T1ρマッピングは、軟骨のプロテオグリカン度や水分含有量の変化が評価可能なMRI撮像法とされる。「軟骨内のプロテオグリカン濃度は、変性の進行に伴い減少する。正常軟骨と変性軟骨を比較すると、変性軟骨では周囲のコラーゲンやプロテオグリカンが減るので、水分子のプロトンの運動量が増加する。この運動量を数値化することで、軟骨の状態を測定できる。T2マッピング同様、この手法でも軟骨表面の早期変性を捉えることが可能」(渡辺氏)という。

実際のレントゲン結果との比較も発表された。「変形性膝関節症は、レントゲンで変形のないグレード0から変形の強いグレード4に分類される。T2マッピングでは、グレード1から有意な変化が捉えられ、T1ρマッピングではグレード0から有意な変化が確認できた。T2マッピングはコラーゲンと水分含有量に、T1ρマッピングはプロテオグリカンと水分含有量に影響を受ける。軟骨は変性が起きると、まずプロテオグリカンが減少するため、T1ρマッピングはより早期から軟骨変性の評価が可能である」(渡辺氏)と考察する。

▲講演資料より

ヒト試験で臨床評価を進める

プロテオグリカン内服が軟骨に及ぼす影響について、MRIを用いて検討している。49~70歳の9人の被験者(男性7人、女性2人)を対象に、サケ鼻軟骨由来プロテオグリカンを1日10mg、6か月摂取してもらいT1ρマッピングおよびT2マッピングで評価した。その結果、7人で関節軟骨中のプロテオグリカン濃度およびコラーゲン配列の改善を確認した。

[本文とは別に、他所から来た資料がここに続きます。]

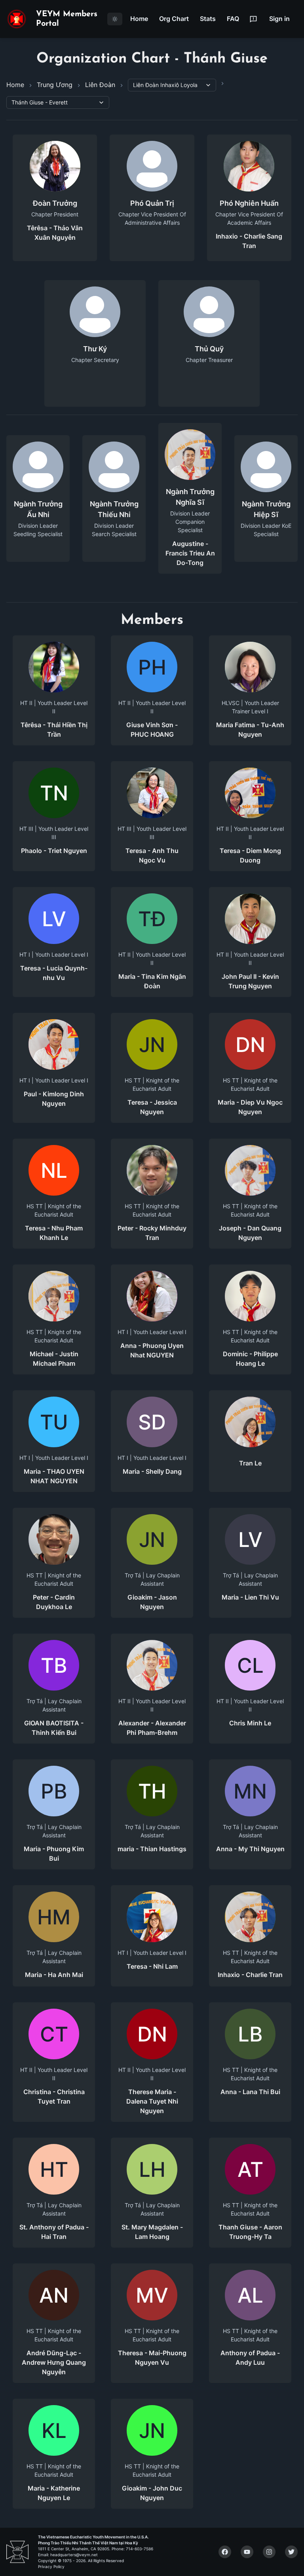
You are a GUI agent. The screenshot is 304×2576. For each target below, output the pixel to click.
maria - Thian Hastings (152, 1849)
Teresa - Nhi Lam (152, 1966)
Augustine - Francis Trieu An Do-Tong (190, 553)
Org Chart (174, 19)
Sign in (279, 19)
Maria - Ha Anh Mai (54, 1975)
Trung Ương (54, 85)
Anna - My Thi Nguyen (250, 1849)
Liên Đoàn (100, 85)
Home (139, 19)
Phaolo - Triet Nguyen (54, 851)
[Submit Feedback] (253, 19)
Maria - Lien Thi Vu (250, 1597)
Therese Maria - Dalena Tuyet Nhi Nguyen (152, 2101)
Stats (208, 19)
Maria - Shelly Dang (152, 1471)
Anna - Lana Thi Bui (250, 2092)
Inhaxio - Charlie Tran (250, 1975)
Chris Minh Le (250, 1723)
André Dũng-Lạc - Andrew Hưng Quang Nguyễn (54, 2362)
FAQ (233, 19)
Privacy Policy (51, 2566)
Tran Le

「対象群のない初期的な評価だが、プロテオグリカンの継続摂取により、膝関節軟骨の代謝を改善する可能性が示唆された。現在、ベトナムで70人の変形性膝関節症の患者を対象に二重盲検のランダム化比較試験を進めている。プロテオグリカンの摂取が、臨床的な改善効果が見込めるか、引き続き評価を続けていく」(渡辺氏)と方針を示す。